Der 2. Januar 1905 war für das Haus Doblinger ein Glückstag, wie sich noch herausstellen sollte; der Tag, an dem Bernhard Herzmansky die Verträge über Franz Lehárs neueste Operette unterzeichnete. Die lustige Witwe wird dann am 30. Dezember desselben Jahres im Theater an der Wien uraufgeführt: Beginn eines (zu Anfang etwas holprigen) Triumphzugs durch die ganze Welt. Verständlicherweise hielt der Verlag an dem Werk auch dann fest, als Lehár alle bis dahin erschienenen Werke für seinen Glocken-Verlag einzusammeln bestrebt war.
Doblinger hat das 100-Jahr-Jubiläum auf noble Art begangen: durch die Herausgabe einer Partitur. In der Praxis war man – zumal im Dreispartentheater – immer mit einem (halbwegs verbindlichen) Klavierauszug ausgekommen. Damit war die Verpflichtung auf eine feste Besetzung erleichtert, ohne das künstlerische Gewissen allzusehr zu belasten. Die Nähe aller Beteiligten zum Genre Operette und die damit verbundene Routine (eher Vertrautheit als Schlamperei) zahlte sich allemal aus.
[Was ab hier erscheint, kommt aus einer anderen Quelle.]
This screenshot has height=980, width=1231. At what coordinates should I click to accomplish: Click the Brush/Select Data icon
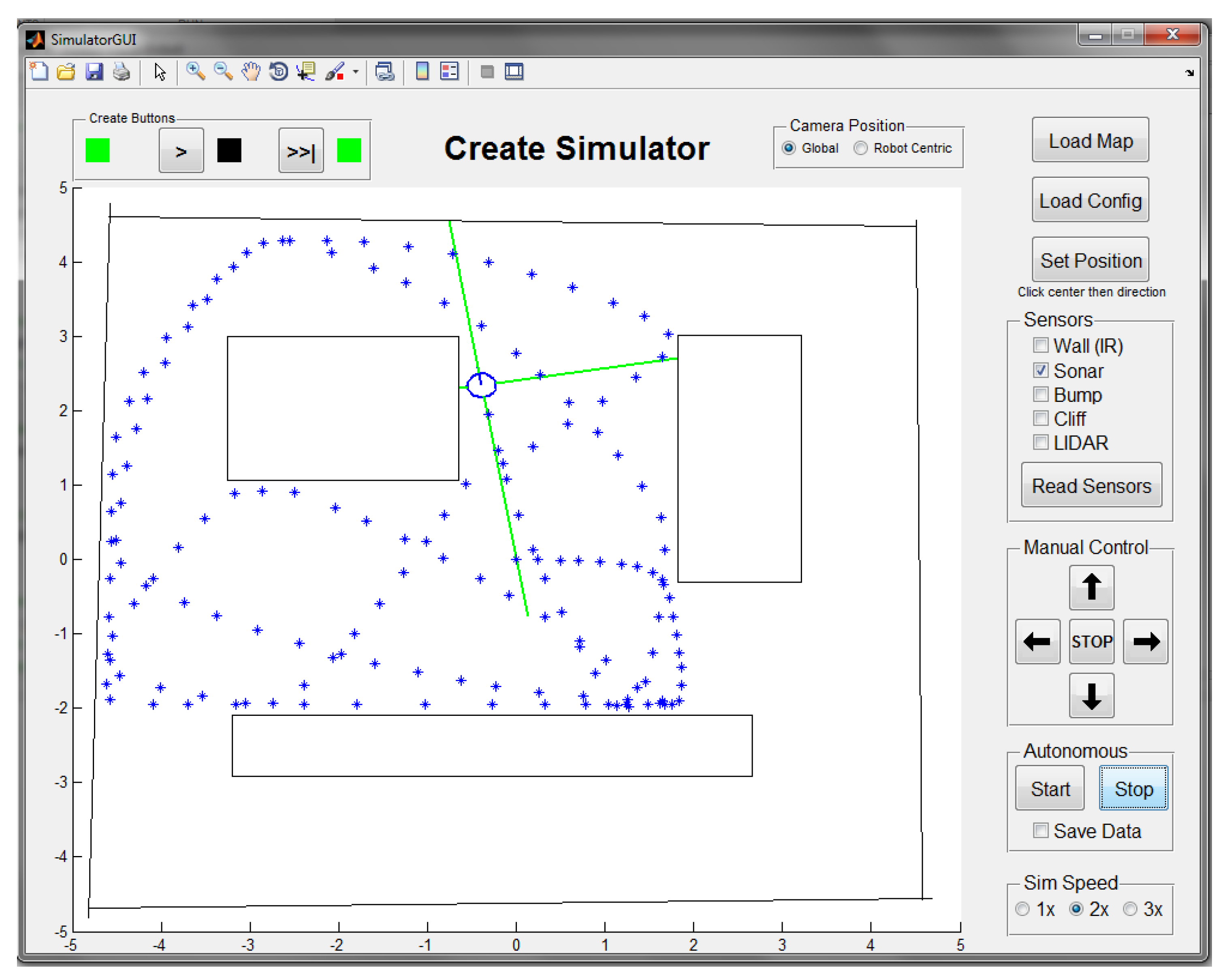pos(335,71)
Diese enge Verbindung ist heute verloren gegangen; statt auf die jeweilige Originalgestalt zurückzugreifen, befrachtet man die Operette mit Zeitkritik, soziologischen und politischen Exkursen.
Norbert Rubey, der sich schon um das Johann-Strauß-Gesamtwerk verdient gemacht hat, besorgte die Herausgabe, unter Heranziehung von Manuskripten (drei Partiturseiten in der klaren Handschrift des Komponisten sind im Faksimile wiedergegeben) und gedruckten Klavierauszügen. Zugrunde gelegt wurde die Fassung von 1907 (anlässlich der 300. Aufführung im Theater an der Wien) – und zwar aus einem triftigen Grund: Jetzt erst erscheint das alles überstrahlende Duett Hanna/Danilo als Nr. 15 textiert („Lippen schweigen, ’s flüstern Geigen“). Bis dahin war die Melodie dazu in zwei instrumentalen Teilen versteckt. Die einstige Nr. 15, Valencienne und Camille über den „Zauber der Häuslichkeit“, wurde Nr. 5, die in der ursprünglichen Form nur eine Reminiszenz Camilles war; sie wurde eliminiert, ist aber der Partitur als Anhang beigegeben.
Selbstverständlich sind alle späteren Striche sichtbar gemacht, blieb der Notentext frei von allen Einschüben und Bearbeitungen. Der Textteil (deutsch/englisch) enthält neben dem Revisionsbericht Fotografien der Uraufführung sowie ein Vorwort mit Hinweisen auf die politischen Anspielungen (mit Blick auf Österreich-Ungarn und Montenegro, das parodierte „Pontevedro“); die Literaturangaben sind etwas dürftig ausgefallen.
Das Lesen der Partitur bestätigt nachdrücklich die Vorzüge von Lehárs Orchestergestaltung: viel selbstständiges Holz, Harfe, vielfach geteilte Geigen. Seine Affinität zur Balkan-Folklore kulminiert in der Verwendung eines Tanburizza-Ensembles aus Zupf- und Schlaginstrumenten zu Beginn des 2. Akts. Als der Komponist bei der englischen Erstaufführung der Merry Widow nur 28 Musiker im Orchestergraben entdeckte, war er entsetzt; zu unrecht, wie sich herausstellte. Von hier aus bahnte sich, wenn auch mit umbenanntem Personal und veränderten Schauplätzen, der Welterfolg dieser Operette an; einem Werk „auf der Grenze: eine der letzten Operetten, die noch etwas mit Kunst zu tun haben“ (Theodor W. Adorno).